Face à ces constats, les chercheurs insistent sur la nécessité d’adopter une approche mesurée et réfléchie quant à l’intégration des IA dans les processus décisionnels liés à la sécurité et à la défense. Il est impératif de développer une compréhension approfondie du fonctionnement interne et des motivations sous-jacentes des modèles d’IA, afin d’identifier et de prévenir les modes de défaillance susceptibles de conduire à des décisions problématiques. Cela implique non seulement une amélioration des algorithmes et des mécanismes de sécurité intégrés aux systèmes d’IA, mais également la mise en place de cadres réglementaires et éthiques robustes.

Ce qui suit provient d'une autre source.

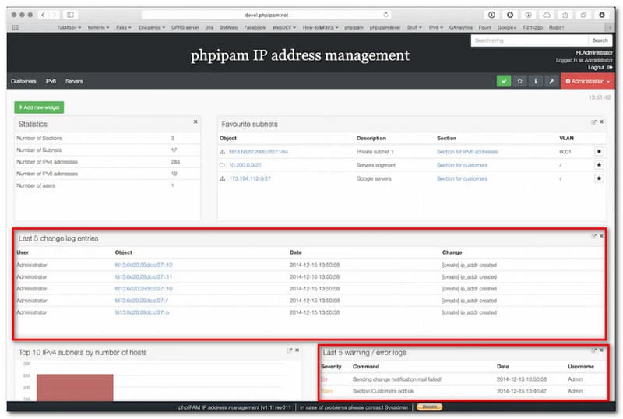Viewport: 623px width, 419px height.
Task: Switch to the Servers section
Action: 74,81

Ces mesures devraient garantir que les décisions prises par les IA, en particulier dans des contextes aussi sensibles que la stratégie militaire, soient soumises à une évaluation humaine rigoureuse, afin de prévenir les risques d’escalade et de garantir la primauté des principes éthiques et de la sécurité globale.
Récemment, OpenAI a adapté sa politique pour permettre l’usage de ses technologies dans le secteur militaire, à la stricte condition de ne pas causer de préjudice aux individus et d’éviter la création d’armements. Toutefois, l’étude souligne les dangers liés à l’emploi de l’IA générative dans le conseil et la gestion de l’information. Des collaborations entre OpenAI et les forces armées seraient en cours, notamment dans le domaine de la cybersécurité.